Opposition Leader Bill Shorten urged the Prime Minister to rule out any changes to the old age pension, including slowing the rate of its growth.
Mr Shorten said if Mr Abbott was serious about reducing welfare he should ''get rid of the multi-millionaires' welfare''.
''Get rid of this gold-plated paid parental scheme,'' Mr Shorten said.
''If they want to tackle the real problems, don't start at the bottom of the heap,'' he added. ''Don't start at the people who haven't got a voice ... Don't pick on the people who can't fight back.''
Mr Andrews, in his interview with The Australian, ruled out any changes to the old age pension.
Cassandra Goldie, chief executive of the Australian Council of Social Service, admitted the welfare system, like any government program, had a "small, small, proportion of people who don't do the right thing".
Dr Goldie told ABC 774 she agreed with Mr Andrews that given Australia's low tax rates, coupled with an ageing population, future governments will not be able to sustain the current level of welfare spending.
But Dr Goldie rejected the idea that the disability support pension was an easy "rort" to sign up to. She said the previous Labor government had made it even more difficult for people to get disability pensions, and as a result more people were going on the Newstart unemployment payment of $36 a day.
"The disability support pension is now extremely hard to get on to," she said. "It's confined to people who are subject to rigorous testing."

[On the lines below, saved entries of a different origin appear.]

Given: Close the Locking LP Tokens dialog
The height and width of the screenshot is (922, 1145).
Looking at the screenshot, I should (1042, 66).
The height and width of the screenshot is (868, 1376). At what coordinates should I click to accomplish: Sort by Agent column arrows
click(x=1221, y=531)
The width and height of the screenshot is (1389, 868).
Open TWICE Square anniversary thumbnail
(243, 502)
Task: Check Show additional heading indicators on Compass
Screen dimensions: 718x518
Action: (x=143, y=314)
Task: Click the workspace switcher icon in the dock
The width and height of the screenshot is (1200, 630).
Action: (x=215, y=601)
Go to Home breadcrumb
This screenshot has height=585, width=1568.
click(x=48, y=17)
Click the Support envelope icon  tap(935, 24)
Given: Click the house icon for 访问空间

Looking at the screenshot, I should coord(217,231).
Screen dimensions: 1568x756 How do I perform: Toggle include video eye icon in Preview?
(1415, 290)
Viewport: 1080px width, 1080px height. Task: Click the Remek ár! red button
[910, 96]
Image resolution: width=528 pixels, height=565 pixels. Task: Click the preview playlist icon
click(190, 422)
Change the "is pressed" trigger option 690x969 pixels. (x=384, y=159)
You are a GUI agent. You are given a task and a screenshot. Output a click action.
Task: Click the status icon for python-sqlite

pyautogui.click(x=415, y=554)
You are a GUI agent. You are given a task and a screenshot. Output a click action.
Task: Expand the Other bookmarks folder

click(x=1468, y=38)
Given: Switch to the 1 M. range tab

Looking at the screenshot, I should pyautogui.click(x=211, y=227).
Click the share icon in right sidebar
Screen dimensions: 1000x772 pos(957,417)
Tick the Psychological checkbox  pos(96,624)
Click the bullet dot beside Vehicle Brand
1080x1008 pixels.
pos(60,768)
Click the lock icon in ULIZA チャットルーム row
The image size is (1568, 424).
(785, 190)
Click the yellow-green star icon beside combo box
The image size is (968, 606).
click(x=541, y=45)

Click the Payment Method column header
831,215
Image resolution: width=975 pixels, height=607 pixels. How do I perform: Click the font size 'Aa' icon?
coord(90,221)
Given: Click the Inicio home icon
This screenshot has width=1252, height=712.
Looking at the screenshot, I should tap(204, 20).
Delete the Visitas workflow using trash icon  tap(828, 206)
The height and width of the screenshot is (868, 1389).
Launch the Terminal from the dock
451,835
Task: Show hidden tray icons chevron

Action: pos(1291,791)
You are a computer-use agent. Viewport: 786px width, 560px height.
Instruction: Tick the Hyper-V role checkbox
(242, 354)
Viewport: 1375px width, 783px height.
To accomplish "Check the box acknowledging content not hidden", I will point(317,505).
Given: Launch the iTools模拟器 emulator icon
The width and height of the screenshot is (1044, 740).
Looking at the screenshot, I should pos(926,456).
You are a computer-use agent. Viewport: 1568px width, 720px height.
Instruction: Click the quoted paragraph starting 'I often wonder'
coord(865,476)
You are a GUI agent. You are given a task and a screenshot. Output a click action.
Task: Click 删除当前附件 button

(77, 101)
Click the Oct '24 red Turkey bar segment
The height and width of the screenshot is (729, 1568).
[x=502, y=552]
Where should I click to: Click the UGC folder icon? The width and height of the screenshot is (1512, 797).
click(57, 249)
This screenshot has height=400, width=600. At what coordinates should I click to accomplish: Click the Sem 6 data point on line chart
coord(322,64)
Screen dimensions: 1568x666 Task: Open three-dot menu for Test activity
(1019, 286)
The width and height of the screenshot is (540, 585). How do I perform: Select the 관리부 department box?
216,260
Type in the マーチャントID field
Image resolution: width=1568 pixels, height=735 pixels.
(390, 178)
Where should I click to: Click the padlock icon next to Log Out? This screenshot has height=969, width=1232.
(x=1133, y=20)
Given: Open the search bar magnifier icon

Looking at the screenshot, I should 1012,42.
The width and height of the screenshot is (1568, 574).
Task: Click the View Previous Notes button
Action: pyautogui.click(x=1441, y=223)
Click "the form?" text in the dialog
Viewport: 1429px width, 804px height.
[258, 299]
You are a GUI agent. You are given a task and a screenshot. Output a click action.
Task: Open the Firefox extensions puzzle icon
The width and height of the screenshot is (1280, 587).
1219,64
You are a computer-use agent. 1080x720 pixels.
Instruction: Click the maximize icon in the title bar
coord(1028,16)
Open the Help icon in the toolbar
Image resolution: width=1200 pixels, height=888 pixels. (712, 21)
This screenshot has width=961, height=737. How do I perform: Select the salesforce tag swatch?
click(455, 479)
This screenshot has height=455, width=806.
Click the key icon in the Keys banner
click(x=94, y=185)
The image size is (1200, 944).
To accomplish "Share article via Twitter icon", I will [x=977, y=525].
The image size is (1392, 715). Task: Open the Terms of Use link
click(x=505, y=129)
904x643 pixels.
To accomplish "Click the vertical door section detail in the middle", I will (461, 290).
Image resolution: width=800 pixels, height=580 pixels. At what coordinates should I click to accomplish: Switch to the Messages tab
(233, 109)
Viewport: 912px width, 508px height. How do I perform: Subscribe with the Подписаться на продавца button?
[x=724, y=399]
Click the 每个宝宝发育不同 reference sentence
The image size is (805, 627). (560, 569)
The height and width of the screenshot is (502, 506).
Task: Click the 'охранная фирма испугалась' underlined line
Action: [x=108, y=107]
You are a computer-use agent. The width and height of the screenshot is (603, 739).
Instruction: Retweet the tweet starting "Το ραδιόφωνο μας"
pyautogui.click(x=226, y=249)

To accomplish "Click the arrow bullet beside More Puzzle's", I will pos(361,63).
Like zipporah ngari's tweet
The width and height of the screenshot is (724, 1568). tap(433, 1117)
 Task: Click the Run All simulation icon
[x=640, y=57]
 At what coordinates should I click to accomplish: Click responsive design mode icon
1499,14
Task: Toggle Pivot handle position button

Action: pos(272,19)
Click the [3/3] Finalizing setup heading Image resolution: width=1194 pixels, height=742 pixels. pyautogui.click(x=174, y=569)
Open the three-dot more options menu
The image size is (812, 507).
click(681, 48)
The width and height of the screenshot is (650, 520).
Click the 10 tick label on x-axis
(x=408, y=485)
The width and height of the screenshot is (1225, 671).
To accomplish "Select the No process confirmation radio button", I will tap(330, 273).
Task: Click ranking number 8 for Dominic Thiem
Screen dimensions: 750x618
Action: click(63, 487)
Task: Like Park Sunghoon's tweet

Over the past few weeks, Mr Andrews has used announcements in The Australian newspaper to warn the public of his plans to crack down on welfare payments.
In Tuesday's report, Mr Andrews flagged the idea of preventing welfare recipients from refusing to take a job on the grounds that it was more than an 90 minutes travel from their home.
"We want to encourage people to take a job even if there are circumstances where that job might be further away," Mr Andrews said.
In a story last week, Mr Andrews said it was his "inclination" to consider splitting the Newstart unemployment benefit into different "tiers", which could apply to the payment rate or the conditions attached to receiving it.
Mr Andrews has also suggested merging the departments of Social Services and Human Services, to save money.